Task description: Which lines of the listing contain the word "beside"? Locate each one and copy it in full.

Input rows:

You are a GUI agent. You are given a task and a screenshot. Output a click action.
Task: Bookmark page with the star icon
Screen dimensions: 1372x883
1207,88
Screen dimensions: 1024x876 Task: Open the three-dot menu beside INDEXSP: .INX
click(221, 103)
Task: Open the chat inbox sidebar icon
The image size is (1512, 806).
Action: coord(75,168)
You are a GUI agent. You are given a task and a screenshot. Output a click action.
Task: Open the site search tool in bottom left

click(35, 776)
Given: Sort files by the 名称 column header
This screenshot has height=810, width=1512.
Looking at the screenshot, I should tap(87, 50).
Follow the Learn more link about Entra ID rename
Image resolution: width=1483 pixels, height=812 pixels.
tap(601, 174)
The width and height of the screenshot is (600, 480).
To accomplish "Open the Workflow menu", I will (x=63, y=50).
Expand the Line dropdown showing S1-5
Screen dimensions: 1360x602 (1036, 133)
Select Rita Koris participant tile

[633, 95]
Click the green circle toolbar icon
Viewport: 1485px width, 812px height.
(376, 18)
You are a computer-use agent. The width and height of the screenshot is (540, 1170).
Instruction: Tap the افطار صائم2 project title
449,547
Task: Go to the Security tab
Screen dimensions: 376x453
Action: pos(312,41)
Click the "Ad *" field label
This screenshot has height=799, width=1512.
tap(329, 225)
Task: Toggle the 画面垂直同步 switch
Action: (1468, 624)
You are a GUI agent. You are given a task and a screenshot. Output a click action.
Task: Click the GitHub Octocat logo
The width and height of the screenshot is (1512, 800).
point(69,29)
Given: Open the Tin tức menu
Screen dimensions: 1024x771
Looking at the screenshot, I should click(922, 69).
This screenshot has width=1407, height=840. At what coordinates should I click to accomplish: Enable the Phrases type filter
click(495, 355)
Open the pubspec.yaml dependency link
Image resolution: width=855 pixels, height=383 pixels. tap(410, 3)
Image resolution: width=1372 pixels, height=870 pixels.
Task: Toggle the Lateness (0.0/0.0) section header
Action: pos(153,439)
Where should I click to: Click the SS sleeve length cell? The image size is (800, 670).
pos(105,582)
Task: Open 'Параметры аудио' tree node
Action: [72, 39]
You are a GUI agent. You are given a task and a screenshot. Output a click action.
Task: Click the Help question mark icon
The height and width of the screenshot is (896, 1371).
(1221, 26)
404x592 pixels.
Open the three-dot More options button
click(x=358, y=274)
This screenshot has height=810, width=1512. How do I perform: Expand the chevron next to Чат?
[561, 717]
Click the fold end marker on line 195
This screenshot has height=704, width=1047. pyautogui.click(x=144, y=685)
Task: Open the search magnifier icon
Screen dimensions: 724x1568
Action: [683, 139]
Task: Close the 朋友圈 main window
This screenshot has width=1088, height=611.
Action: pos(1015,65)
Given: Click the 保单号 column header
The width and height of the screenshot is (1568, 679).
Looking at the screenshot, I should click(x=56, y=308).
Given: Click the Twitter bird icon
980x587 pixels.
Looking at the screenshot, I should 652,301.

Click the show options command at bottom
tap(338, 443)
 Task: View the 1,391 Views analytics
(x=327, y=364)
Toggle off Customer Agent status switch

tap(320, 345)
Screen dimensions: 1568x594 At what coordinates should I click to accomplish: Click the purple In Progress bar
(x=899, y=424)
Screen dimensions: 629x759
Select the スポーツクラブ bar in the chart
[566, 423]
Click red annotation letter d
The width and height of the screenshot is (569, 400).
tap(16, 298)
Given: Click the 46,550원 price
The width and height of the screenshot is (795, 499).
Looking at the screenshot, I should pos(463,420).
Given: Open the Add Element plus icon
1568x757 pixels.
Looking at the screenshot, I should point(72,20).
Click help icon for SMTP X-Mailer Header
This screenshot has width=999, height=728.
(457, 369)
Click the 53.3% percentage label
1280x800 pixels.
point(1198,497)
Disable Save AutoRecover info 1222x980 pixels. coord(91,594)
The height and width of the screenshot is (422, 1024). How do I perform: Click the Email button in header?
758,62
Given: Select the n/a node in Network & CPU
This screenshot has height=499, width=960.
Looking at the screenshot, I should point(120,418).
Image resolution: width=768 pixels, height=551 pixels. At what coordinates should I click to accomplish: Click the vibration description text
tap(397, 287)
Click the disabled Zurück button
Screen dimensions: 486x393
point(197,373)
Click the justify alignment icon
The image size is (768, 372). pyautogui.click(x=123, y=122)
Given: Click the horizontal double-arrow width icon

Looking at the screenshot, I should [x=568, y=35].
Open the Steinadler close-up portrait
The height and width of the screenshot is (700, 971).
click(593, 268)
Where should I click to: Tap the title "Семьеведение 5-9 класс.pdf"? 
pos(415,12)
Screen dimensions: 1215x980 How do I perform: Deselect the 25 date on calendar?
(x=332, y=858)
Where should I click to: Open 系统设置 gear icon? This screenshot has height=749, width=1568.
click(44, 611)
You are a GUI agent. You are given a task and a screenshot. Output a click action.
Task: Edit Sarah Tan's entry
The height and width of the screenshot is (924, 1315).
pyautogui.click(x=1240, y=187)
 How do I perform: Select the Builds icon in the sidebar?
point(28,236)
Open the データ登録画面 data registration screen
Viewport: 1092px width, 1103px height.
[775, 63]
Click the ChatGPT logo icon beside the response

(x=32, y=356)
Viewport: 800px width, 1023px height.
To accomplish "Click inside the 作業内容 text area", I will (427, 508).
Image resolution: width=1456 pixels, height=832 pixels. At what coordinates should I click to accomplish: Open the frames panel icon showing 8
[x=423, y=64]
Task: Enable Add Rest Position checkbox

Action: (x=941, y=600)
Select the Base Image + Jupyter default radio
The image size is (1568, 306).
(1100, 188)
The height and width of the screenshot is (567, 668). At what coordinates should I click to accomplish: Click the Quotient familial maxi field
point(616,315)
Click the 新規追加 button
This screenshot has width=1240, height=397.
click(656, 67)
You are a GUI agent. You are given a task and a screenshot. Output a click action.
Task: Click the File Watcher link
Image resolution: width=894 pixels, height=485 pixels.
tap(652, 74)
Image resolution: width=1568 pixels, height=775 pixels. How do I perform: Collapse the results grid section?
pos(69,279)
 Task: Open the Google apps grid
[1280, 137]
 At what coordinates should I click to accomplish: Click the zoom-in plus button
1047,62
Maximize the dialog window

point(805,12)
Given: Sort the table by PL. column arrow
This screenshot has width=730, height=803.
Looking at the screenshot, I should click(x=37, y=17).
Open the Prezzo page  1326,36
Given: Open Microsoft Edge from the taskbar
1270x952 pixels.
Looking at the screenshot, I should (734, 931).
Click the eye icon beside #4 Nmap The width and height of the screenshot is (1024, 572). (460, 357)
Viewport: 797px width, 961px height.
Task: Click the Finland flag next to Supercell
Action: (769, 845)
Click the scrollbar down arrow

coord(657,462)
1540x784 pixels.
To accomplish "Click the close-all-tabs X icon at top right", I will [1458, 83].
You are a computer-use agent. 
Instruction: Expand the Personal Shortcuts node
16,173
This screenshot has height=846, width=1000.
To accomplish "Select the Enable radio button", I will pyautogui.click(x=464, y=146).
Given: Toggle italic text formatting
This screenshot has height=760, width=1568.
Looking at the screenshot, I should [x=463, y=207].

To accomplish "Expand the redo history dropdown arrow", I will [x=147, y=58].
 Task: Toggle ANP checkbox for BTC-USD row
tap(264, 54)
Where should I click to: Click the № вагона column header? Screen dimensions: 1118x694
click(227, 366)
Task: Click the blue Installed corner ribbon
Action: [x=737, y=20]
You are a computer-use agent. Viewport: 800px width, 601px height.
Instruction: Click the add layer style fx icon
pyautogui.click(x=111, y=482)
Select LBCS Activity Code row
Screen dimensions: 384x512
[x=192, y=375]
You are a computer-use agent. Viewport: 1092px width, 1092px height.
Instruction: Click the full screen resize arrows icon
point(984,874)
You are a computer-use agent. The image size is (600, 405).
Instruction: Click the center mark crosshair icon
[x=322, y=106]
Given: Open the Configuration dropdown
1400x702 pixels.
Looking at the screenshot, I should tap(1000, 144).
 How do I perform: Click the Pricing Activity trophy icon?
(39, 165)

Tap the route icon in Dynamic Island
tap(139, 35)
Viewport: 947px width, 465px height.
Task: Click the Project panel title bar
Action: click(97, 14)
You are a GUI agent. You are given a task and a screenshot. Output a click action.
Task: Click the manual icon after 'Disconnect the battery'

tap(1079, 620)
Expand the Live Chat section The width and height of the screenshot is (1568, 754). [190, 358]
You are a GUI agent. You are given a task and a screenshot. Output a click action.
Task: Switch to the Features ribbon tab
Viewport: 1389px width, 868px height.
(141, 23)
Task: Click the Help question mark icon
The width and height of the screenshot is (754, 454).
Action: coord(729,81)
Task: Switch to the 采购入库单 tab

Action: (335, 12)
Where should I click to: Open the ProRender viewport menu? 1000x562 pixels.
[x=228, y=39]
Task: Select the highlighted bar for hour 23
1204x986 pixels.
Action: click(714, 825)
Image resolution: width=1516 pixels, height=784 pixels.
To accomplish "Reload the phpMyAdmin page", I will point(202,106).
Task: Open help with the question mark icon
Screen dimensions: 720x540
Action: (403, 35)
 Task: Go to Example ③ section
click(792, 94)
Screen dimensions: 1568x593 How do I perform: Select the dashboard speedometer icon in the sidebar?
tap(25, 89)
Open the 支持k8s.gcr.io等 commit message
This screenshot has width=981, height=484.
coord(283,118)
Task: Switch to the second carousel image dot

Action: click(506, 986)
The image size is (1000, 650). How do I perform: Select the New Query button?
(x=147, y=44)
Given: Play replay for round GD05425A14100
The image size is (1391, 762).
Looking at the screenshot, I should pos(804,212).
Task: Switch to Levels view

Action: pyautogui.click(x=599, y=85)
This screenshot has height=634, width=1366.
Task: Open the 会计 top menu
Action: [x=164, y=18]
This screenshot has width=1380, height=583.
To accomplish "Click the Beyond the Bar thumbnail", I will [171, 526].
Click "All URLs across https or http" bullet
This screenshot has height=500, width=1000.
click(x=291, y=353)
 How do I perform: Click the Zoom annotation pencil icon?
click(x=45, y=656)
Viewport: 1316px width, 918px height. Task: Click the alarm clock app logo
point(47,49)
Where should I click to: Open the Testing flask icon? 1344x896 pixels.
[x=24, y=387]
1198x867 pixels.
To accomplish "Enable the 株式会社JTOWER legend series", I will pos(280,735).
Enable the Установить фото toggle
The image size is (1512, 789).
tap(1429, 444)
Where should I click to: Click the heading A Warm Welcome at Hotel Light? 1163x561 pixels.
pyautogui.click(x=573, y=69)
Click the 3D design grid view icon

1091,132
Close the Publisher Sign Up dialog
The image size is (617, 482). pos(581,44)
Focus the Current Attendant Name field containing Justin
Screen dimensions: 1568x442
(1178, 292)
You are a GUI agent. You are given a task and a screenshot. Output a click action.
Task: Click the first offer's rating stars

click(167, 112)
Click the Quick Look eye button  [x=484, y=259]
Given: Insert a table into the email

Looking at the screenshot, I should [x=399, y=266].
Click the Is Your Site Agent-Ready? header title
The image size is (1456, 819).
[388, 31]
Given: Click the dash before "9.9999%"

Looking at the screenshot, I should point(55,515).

Worked answer:
Screen dimensions: 1024x876 Task: Open the three-dot menu beside INDEXSP: .INX
Click the ChatGPT logo icon beside the response
Click the eye icon beside #4 Nmap The width and height of the screenshot is (1024, 572). (460, 357)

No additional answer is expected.